Artificial intelligence chatbots can process unimaginably huge amounts of data instantly, but they are still exciting, terrifying tools in a sophisticated imitation game.
Mimicking the human ability to read and write dazzles us, but it’s not the same as being alive.
Sentience is the capacity to experience feelings and sensations consciously. It requires processing signals from outside the body (through our senses) and inside the body (through interoception).
AI chatbots don’t have bodies, so I’m less concerned about them coming to life than I am about human beings becoming more mechanical, transactional, and gullible.
I fear taking the natural marvel of human consciousness for granted, neglecting its cultivation, and being fooled by its likeness.
While billions of dollars are invested in making it more difficult to detect the absence of humans behind the words we read, here are four ways to hold onto your sentience, feel more alive, and protect your conscience.
Become a connoisseur of sensations
A chatbot can excel at writing advertisements, coding, and reviewing medical records.
However, it will never be able to appreciate a sunset, experience the taste of chocolate, or have vivid memories triggered by the scent of honeysuckle.
While it may analyze musical data mathematically, it will never actually feel the emotions it evokes.
Habitually directing your attention to sensory details sharpens your perceptions to uncover the richness hidden in everyday moments.
Develop emotional granularity
We make sense of our lives through the stories we tell each other and ourselves, and we think about our feelings more often than we feel them. This eventually results in oversimplifying our complex emotional experiences to make them fit neatly into familiar narrative structures.
Investigate the sensations and perceptions that reveal your energy level and mood a few times a day—even if you have to guess a lot.
Instead of trying to 'solve' unpleasant feelings, work on gradually being able to detect them with greater precision and less internal interference.
Get better at living with uncertainty
Humans have an aversion to discomfort and uncertainty. Chatbots can spot clues that reveal our social and emotional unease, but they’ll never be able to know corporeally what it feels like to yearn for an unknowable answer.
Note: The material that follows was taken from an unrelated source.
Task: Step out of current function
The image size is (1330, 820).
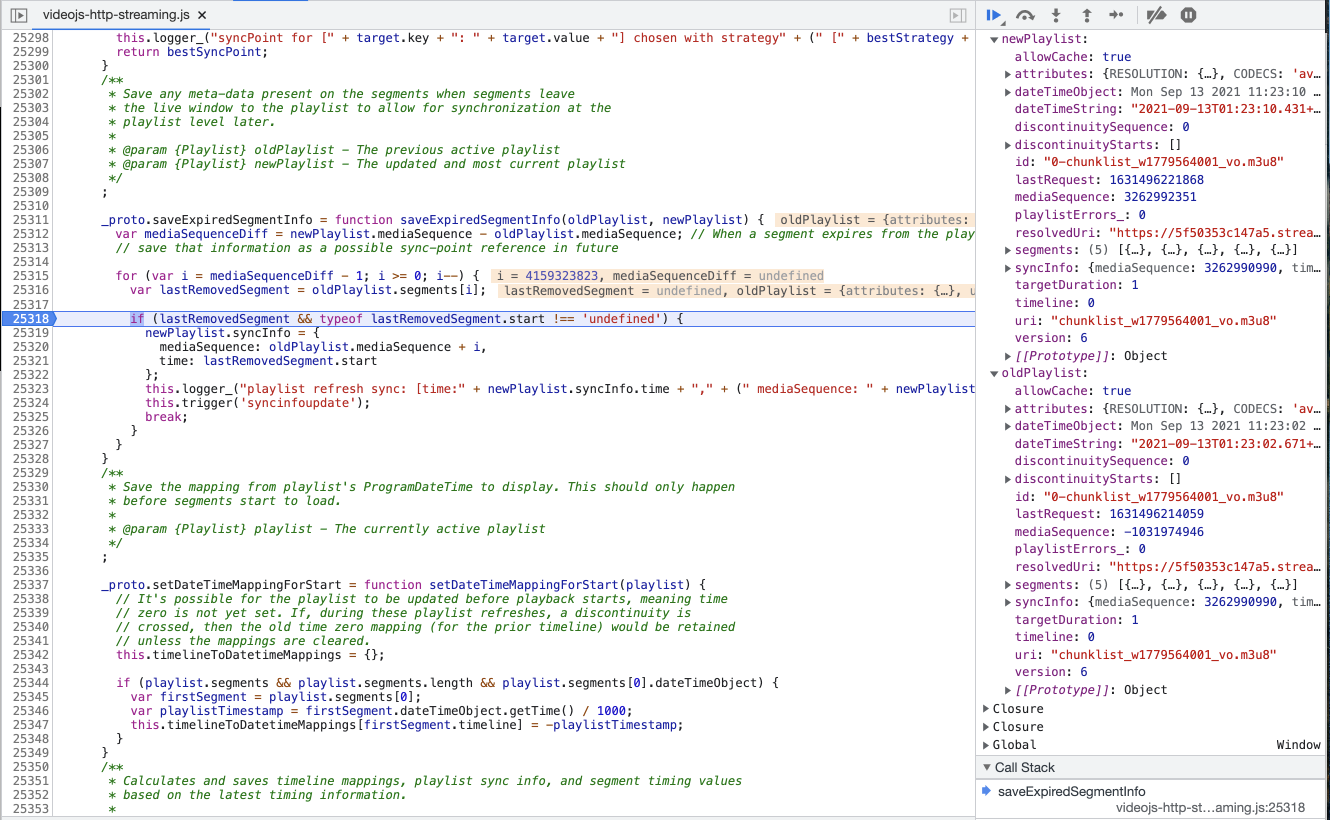Action: 1088,15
On the other hand, we can choose several opportunities a day to observe our need for certainty. We can draw from what we know from direct experience about what it's like to refrain from scratching an itch or acclimate to cold water.
A host of physical and emotional sensations build to a peak and subside when we practice letting them play out sometimes. Let curiosity guide you down this challenging but endlessly fascinating and liberating path.
Learning to live with uncertainty—more often than never—helps guard against this deeply human reaction being easily exploited by forces leveraging it for financial profit or political power.
Habitually humanize others and yourself
ChatGPT 4 might be able to ace the bar exam and SATs, but that's child's play compared to the work required for us to stop dehumanizing each other.
For centuries, our wisest ancestors have been admonishing us to stop treating others in ways we wouldn't want to be treated ourselves. But we keep consciously and unconsciously convincing ourselves that specific groups of people deserve less.
Imagine how easy it will be for AI to imitate this human tendency and scale it.
The most important work anyone can do right now is to regularly remind ourselves of the basic needs we share with everyone.
When you see a friend, a stranger, or someone with views that contrast yours, secretly remind yourself that every living person wants to feel safe, thrive, and belong.
Out of all these suggestions, this one is probably the easiest to neglect because we confuse acknowledging basic humanity with condoning problematic behaviors.
The ability to recognize the difference is an unlikely, undervalued, and crucial feature of being human.
Attention habits like these support becoming intimately familiar with sentience itself.
Together with our many other tools for embodying our values, they can help us navigate the unintended social and ethical questions our technological innovations inevitably generate.
I’m convinced they can help each of us do our small but significant part in ensuring the survival of our species.